Here's why that matters for you specifically, and not only for people tracking Amazon's AI investments from the outside. Job requisitions inherit the same physics. A req attached to a service that customers are being invoiced for survives a reorg, because killing it means telling a customer no. A req attached to a strategy deck evaporates in a quarter, and the recruiter who was emailing you weekly goes quiet and you assume you did something wrong in the phone screen. You didn't. The line item moved.
It also explains something about resumes that took me an embarrassingly long time to see. "Member of Technical Staff, AGI Lab" is a prestige signal that decays the moment the lab's name stops meaning anything to the person reading it. "Took the agent runtime from preview to GA, 40 customers, on-call rotation of six" does not decay, because it describes a thing that existed and had users. The second one is available to you at a company nobody's heard of. The first one isn't available to you at all.
How to tell if a product will outlive its reorg
Before you spend six months learning a platform — as a customer betting an architecture on it, or as an engineer betting a resume line on it — spend forty minutes on this. All of it is public.
| Signal | Where to check | Why it matters |
|---|---|---|
| Metered pricing exists | The product's pricing page | Someone's revenue number depends on this staying alive |
| Generally available, not preview | Docs header or service status badge | Previews get retired quietly; GA services get deprecation notices and migration paths |
| Named in customer case studies | The vendor's own customer page | Named customers are contractual gravity |
| Recent, dated release notes | The "What's New" feed, filtered to the service | A living changelog means a staffed team |
| Support tiers and SLAs | Support documentation | An SLA means an on-call rotation, which means headcount that's hard to cut |
A service that clears four of five will still be here when you finish learning it. One that clears one or two might be excellent technology and still be gone.

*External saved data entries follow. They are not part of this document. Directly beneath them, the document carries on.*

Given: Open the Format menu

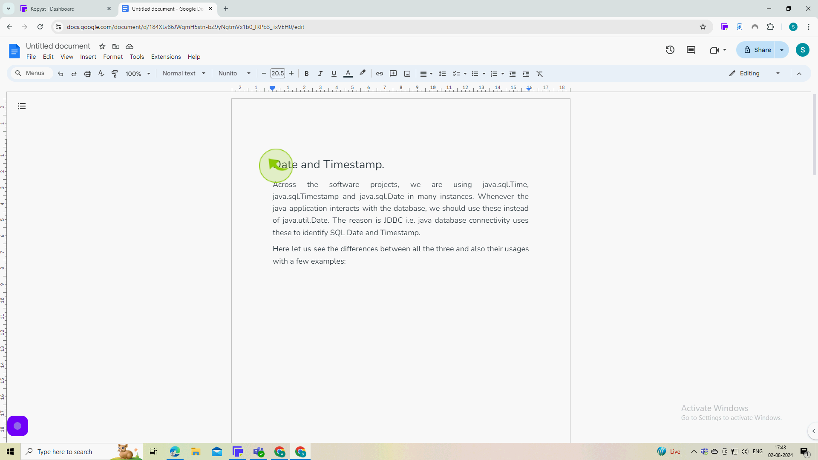Looking at the screenshot, I should 113,57.
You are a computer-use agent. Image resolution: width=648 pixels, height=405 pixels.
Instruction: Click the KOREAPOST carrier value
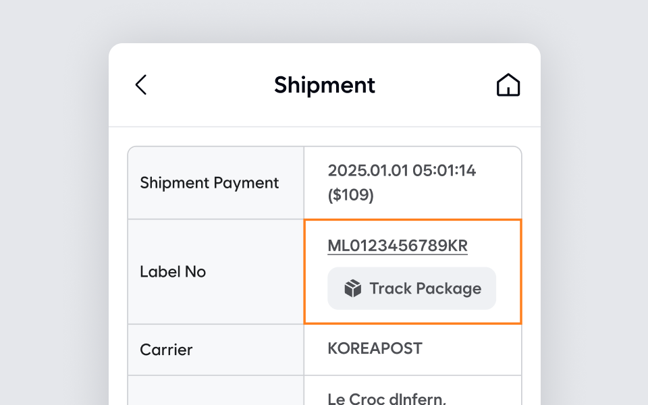375,348
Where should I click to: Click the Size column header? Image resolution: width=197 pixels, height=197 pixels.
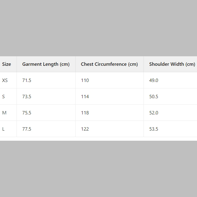point(6,64)
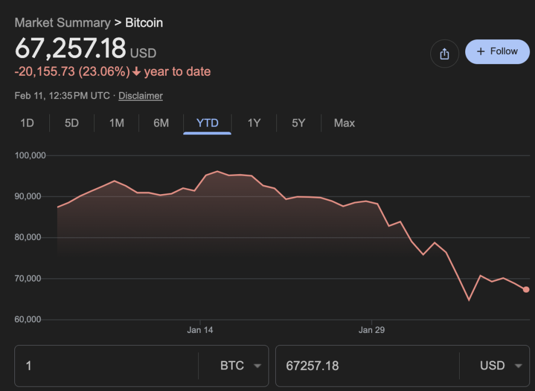Click the USD amount field showing 67257.18
This screenshot has width=535, height=391.
[x=366, y=366]

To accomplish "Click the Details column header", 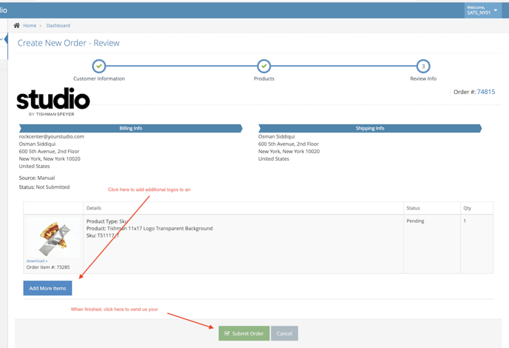I will 94,208.
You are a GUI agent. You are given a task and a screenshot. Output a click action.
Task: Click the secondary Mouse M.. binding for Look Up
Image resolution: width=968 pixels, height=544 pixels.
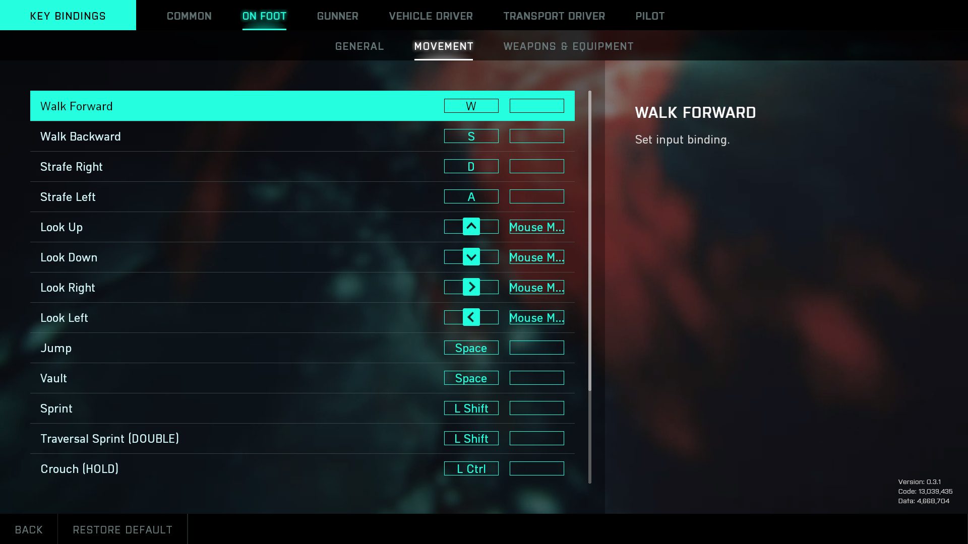536,227
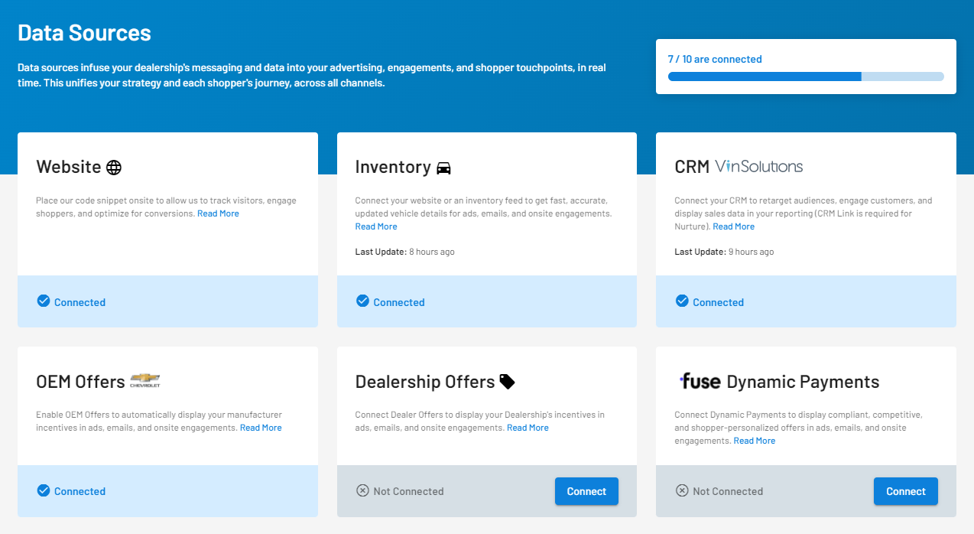Open Read More link under OEM Offers
The width and height of the screenshot is (974, 534).
(x=261, y=428)
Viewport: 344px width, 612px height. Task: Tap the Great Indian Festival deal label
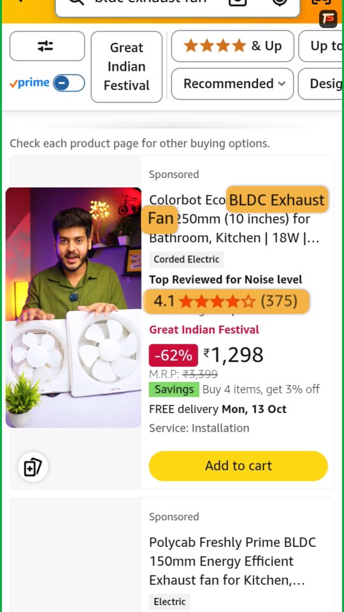pos(204,330)
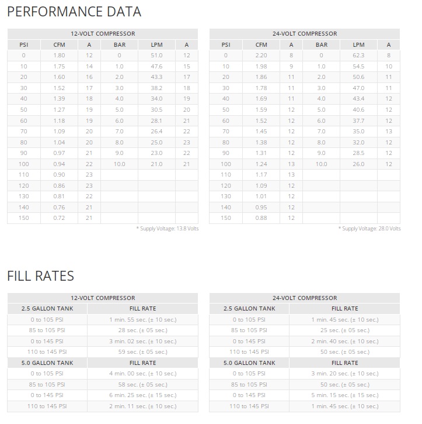
Task: Select the 2 min. 40 sec. fill rate
Action: (344, 341)
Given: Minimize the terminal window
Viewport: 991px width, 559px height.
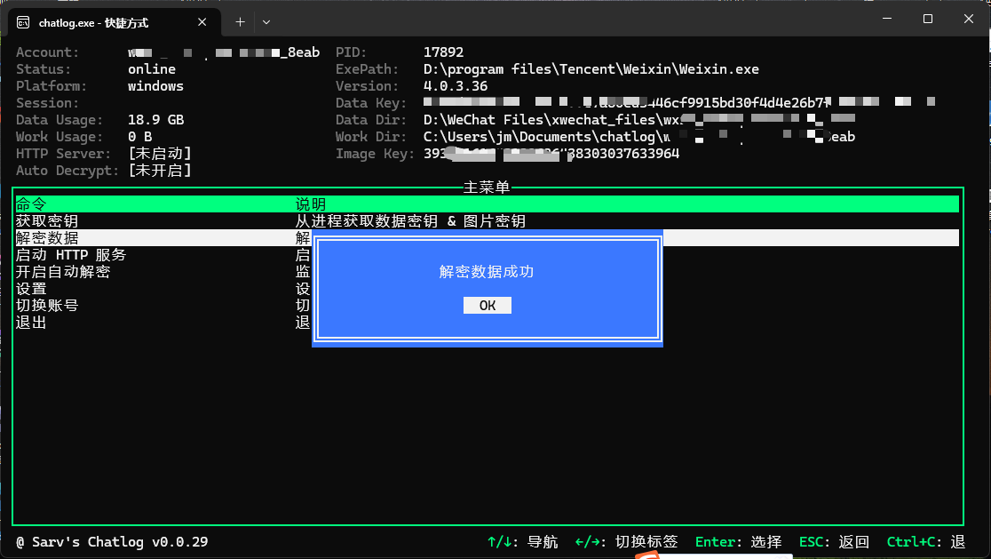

Your concrete next step: pick one agentic surface that clears the table — the runtime, not the research demo — and build one small thing on it that a real person uses, even if the real person is your former coworker. Then write the resume line the way the second example above is written: what shipped, who used it, what you were responsible for when it broke. That line reads the same whether you went to Stanford or finished a bootcamp in Tulsa, which is the entire reason to prefer it.
What I couldn't answer here
Three things, and I'd rather name them than paper over them.
I don't know where the frontier research actually landed inside Amazon, or whether it landed anywhere with the autonomy it had in San Francisco. "Work continues" is a company statement, not an org chart. I don't know how the people who left have done since; departures from a closing site get written up as a trend and lived as 80 individual situations. And I don't know whether agentic products will earn back what's being spent on them — nobody does, including the people approving the spend.
Where to look next, in the order I'd look: the AWS "What's New" feed filtered to Bedrock and its agent services, because release cadence is the least spinnable signal there is; the pricing pages, because a price is a commitment; Amazon's quarterly earnings call transcripts, where capital expenditure and agent revenue either get mentioned by name or conspicuously don't; and the team names buried in job requisitions, which tell you what's being staffed six months before any announcement does.
The lab was the story. The SKU was the job.